Tuesday, June 09, 2015

SPORTS STORY >> Voskamp hopes for NCAA crown

By NATE ALLEN 
Special to The Leader

FAYETTEVILLE – Arkansas’ senior NCAA record-holding women’s pole vaulter and her heirs apparent will attempt to help vault coach Lance Harter’s Razorbacks to NCAA Indoor team championship heights at this week’s NCAA Women’s Outdoor Track and Field Championships Thursday and Saturday in Eugene, Ore.

Sandi Morris, the senior NCAA outdoor record-holder and NCAA indoor champion, and junior Ariel Voskamp of Cabot, a NCAA outdoor All-American last year and SEC outdoor runner-up to Morris this year, as well as freshman Desiree Freier vault this week.

Morris, Voskamp and Freier not only vaulted for the first national team championship in the history of the University of Arkansas’ entire women’s athletic program, but for the SEC indoor and outdoor champions, completing the women’s third-ever SEC triple crown that began with Harter’s cross country team winning the SEC meet last fall.

“To win our third triple crown and be a part of our first national championship, I want to do it again,” Voskamp said. “For me, it’s very special and has kept me going all season. I have had a few injuries and it’s been a little bit of a roller coaster, but knowing we are potential national champions and the triple crown, that has pushed me. I want to be a part of that.”

Enough so that she vaults despite a stress fracture in her foot.

“The stress fracture has been bothering me all year,” Voskamp said. “Two years ago I had foot surgery but I got over that. And about two weeks into the season I had a nasty ankle sprain. You just have to keep your head down and keep going through it.”

Voskamp vaulted a career best 14-2 3/4, placing second at the SEC outdoor to Morris’ women’s collegiate record-setting 15-5 3-4. Freier cleared 13-11 3/4 for fifth.

Morris’ heights played a part in pushing the other vaulters to peak performances, Voskamp said.

“She sets the bar so high for us,” Voskamp said. “It’s really good for everybody. All of our expectations are a lot higher just from jumping with her every day.”

Morris is the meet’s co-favorite with the great Demi Payne of Stephen F. Austin University. Each has gone back and forth setting collegiate records indoors and outdoors in 2015. Morris touts Freier and says she knows from Voskamp’s past SEC and NCAA meets, including her All-American fifth-place jumps at last year’s NCAA Outdoor, to count on her contributing with Arkansas ranked No. 2 and host Oregon favored.

“Ariel has worked so hard,” Morris said. “She is just another whole ballgame coming back from injuries.
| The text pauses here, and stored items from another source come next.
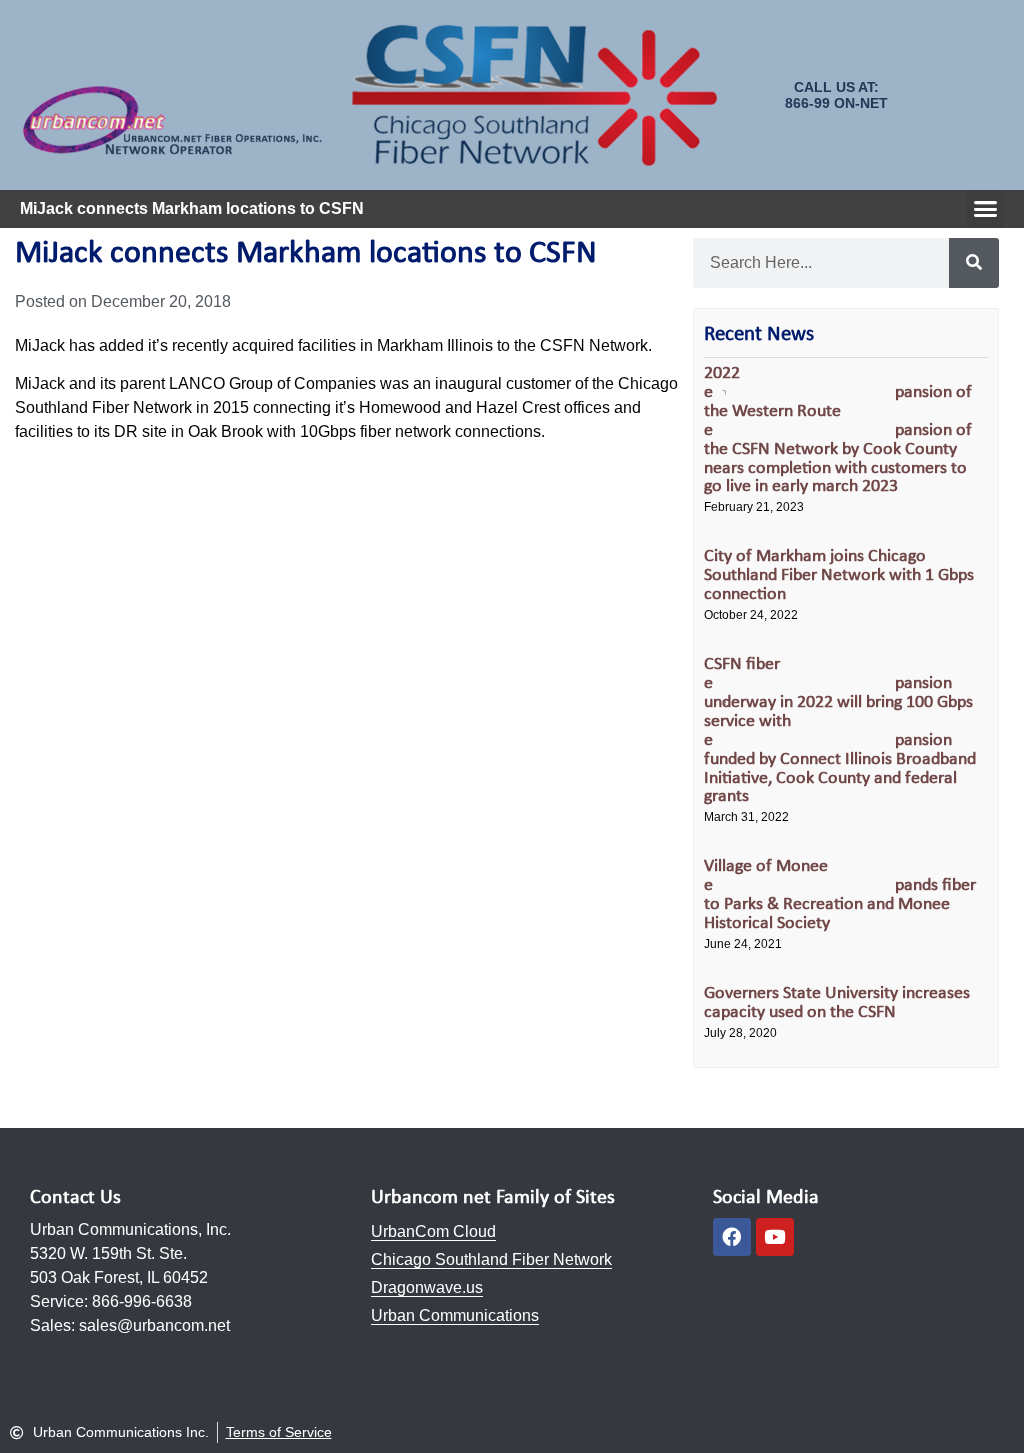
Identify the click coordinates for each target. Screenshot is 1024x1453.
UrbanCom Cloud (433, 1231)
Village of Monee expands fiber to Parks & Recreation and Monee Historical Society (840, 895)
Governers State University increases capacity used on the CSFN (837, 1003)
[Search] (974, 263)
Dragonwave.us (427, 1287)
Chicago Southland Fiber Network (491, 1259)
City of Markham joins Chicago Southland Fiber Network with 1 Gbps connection (839, 575)
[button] (986, 209)
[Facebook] (732, 1237)
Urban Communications (455, 1315)
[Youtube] (775, 1237)
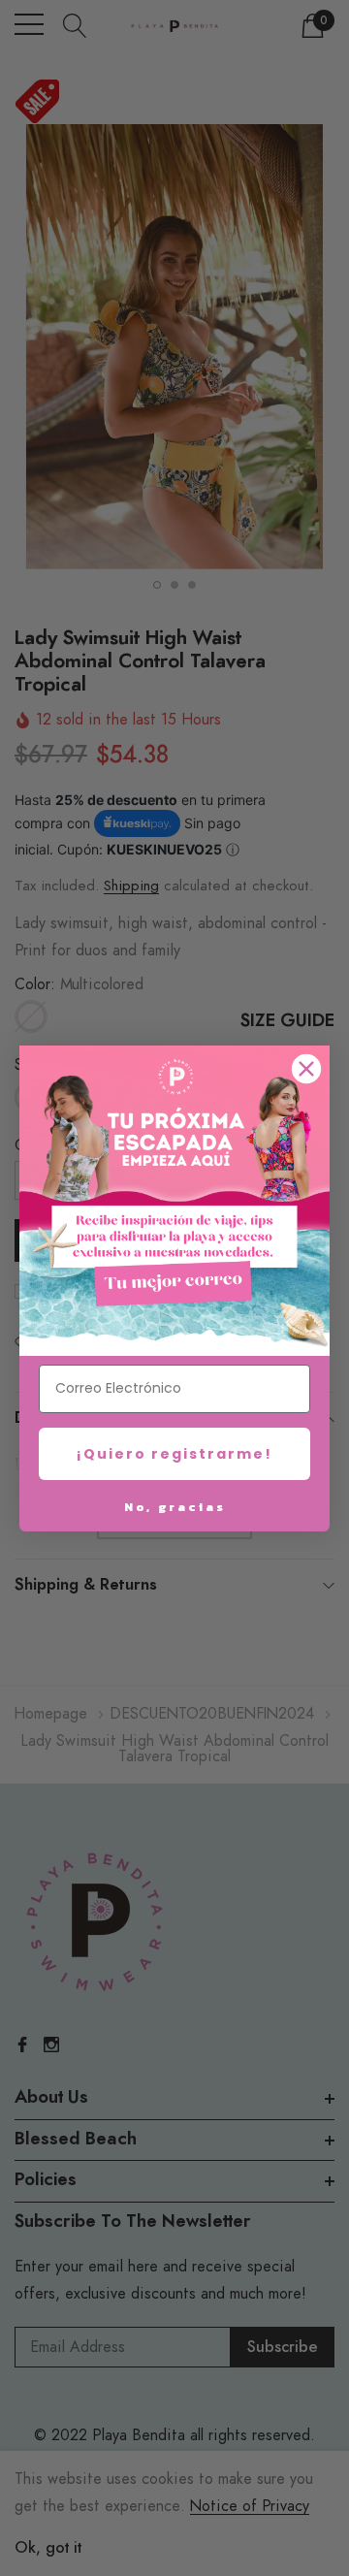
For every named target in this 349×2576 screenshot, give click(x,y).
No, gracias (175, 1506)
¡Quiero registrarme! (174, 1454)
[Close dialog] (306, 1068)
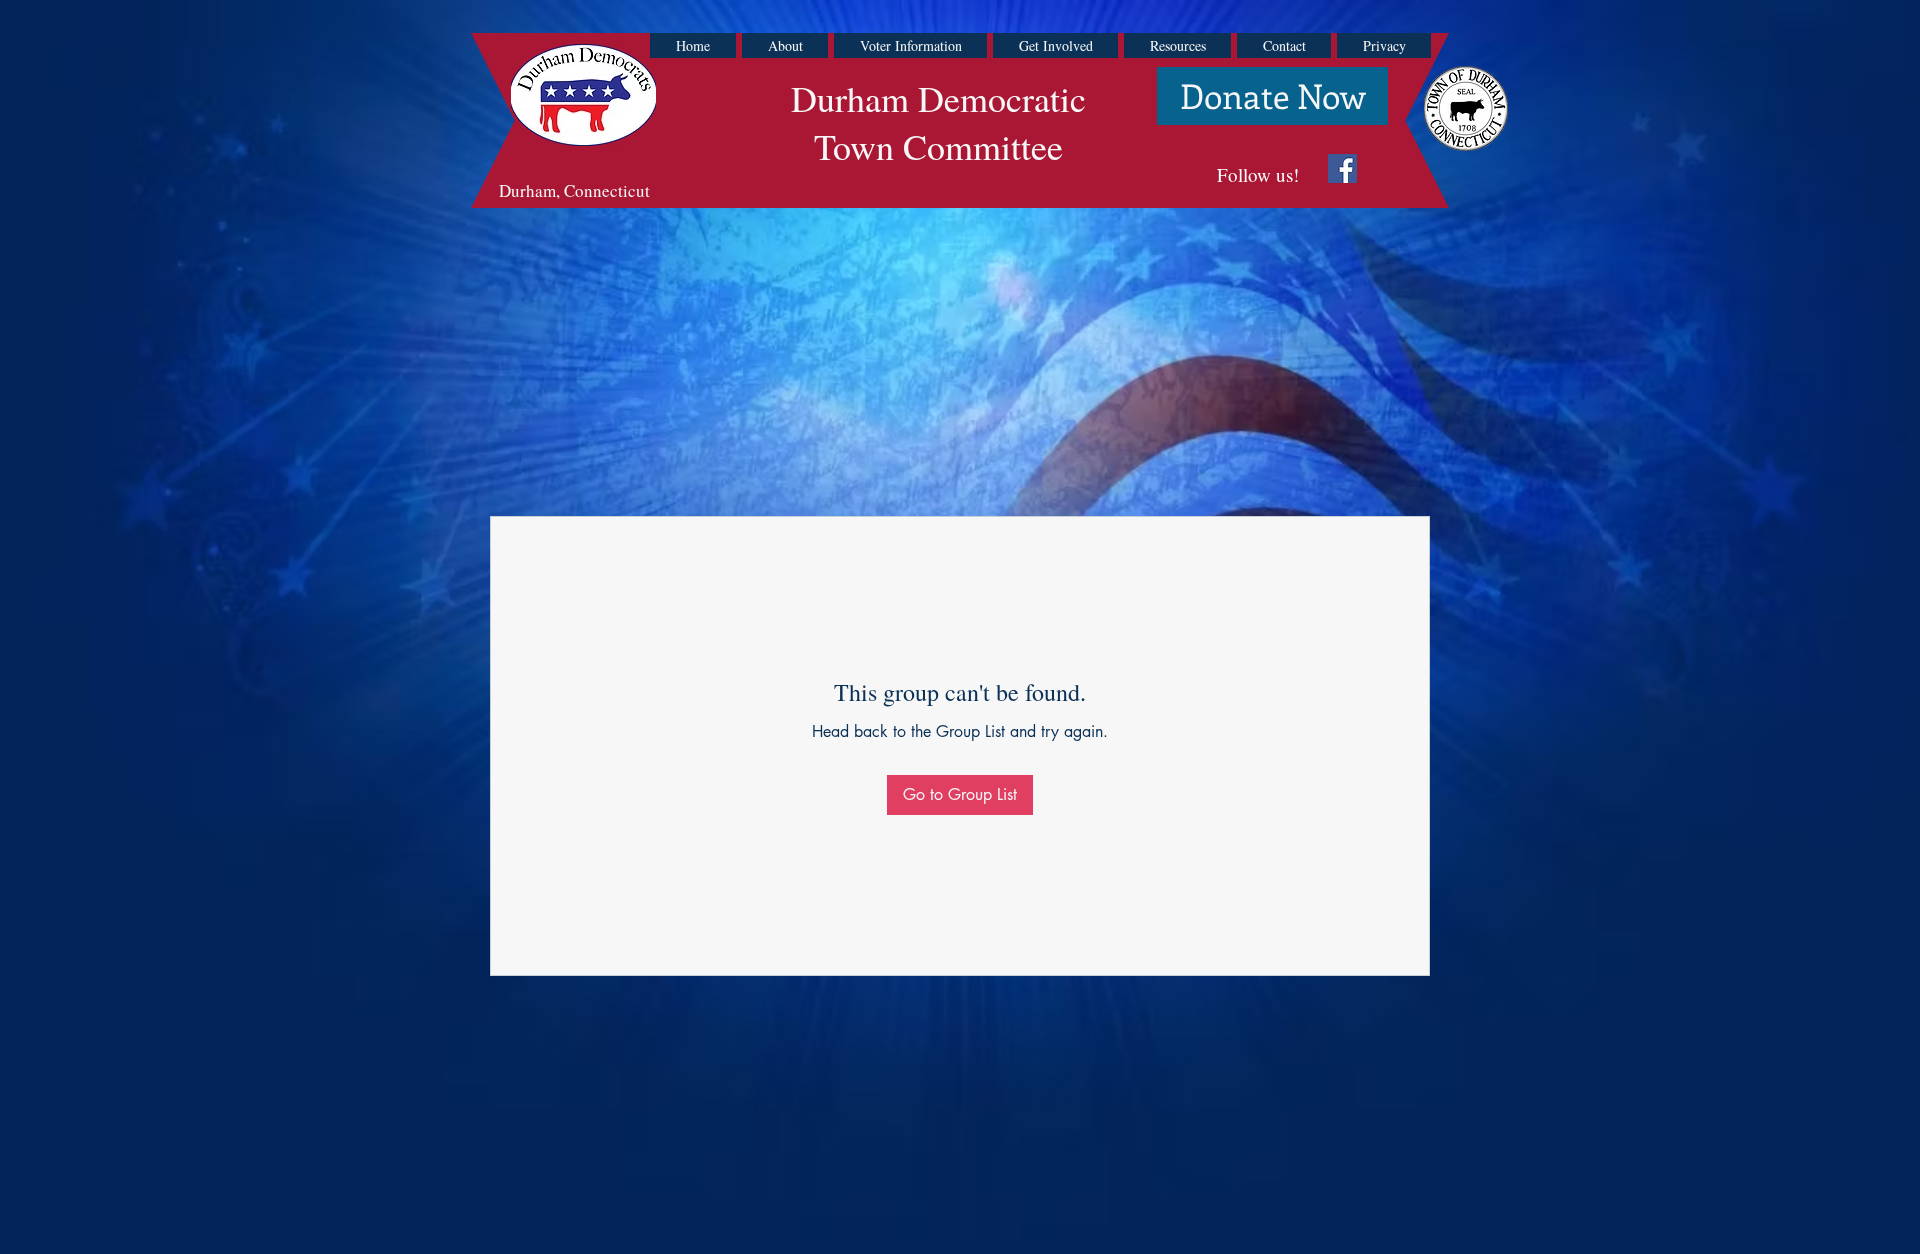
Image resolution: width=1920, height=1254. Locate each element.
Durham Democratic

She has scored at nationals and I think she has a good chance of placing in the top four or five at this outdoor nationals.”

Arkansas women’s vault coach Bryan Compton concurs, particularly after Voskamp gutted it out qualifying in the top 12 at the NCAA West Preliminary meet at Austin, Texas, which Morris achieved with a single vault.

“I look for Ariel like she did last year,” Compton said. “She always comes through at these big meets. We were down to our last jump at regionals and she ended up making it and made another bar to qualify. At SEC’s we were kind of struggling coming in and she comes through with a second place and a new PR. So I am hoping she does the same thing as last year and be fifth or even better at the NCAA Championships.”

The team title is huge to Morris, a North Carolina native and University of North Carolina transfer who has become thoroughly a Razorback.

“Gosh, we have already made history by winning indoor nationals,” Morris said. “If we were to win another one this outdoor it would be literally a dream come true.”

Morris set the collegiate indoor record at 15-1 1-2 in January in Fayetteville. Payne bettered that the next night, then smashed it, vaulting 15-7.

However, Payne’s form was off at the NCAA indoor and she didn’t clear a height while Morris won at 15-1.

Each has held the collegiate outdoor record in 2015, with Morris currently on top with her 15-5 3-4 SEC title.

“I do not think I would have jumped so high this year if I didn’t have Demi right there pushing me,” Morris said. “It has kind of pushed both of us to our limits. To have two girls jumping around 15-6 in college, and the record before this year was 15-1 … we have upped the bar a lot this year. It’s really cool to be a part of history.”

Morris concludes her collegiate career in Oregon, but above 14-0 vaulting twins from Cabot, Lexi and Tori Weeks, are signed to arrive.

“They have gotten nearly every single record I set at Cabot High School, but that’s OK,” Voskamp said. “At least I gave them something to shoot for and they went up and beyond that. They are amazing athletes and going to be a really good addition to this team.”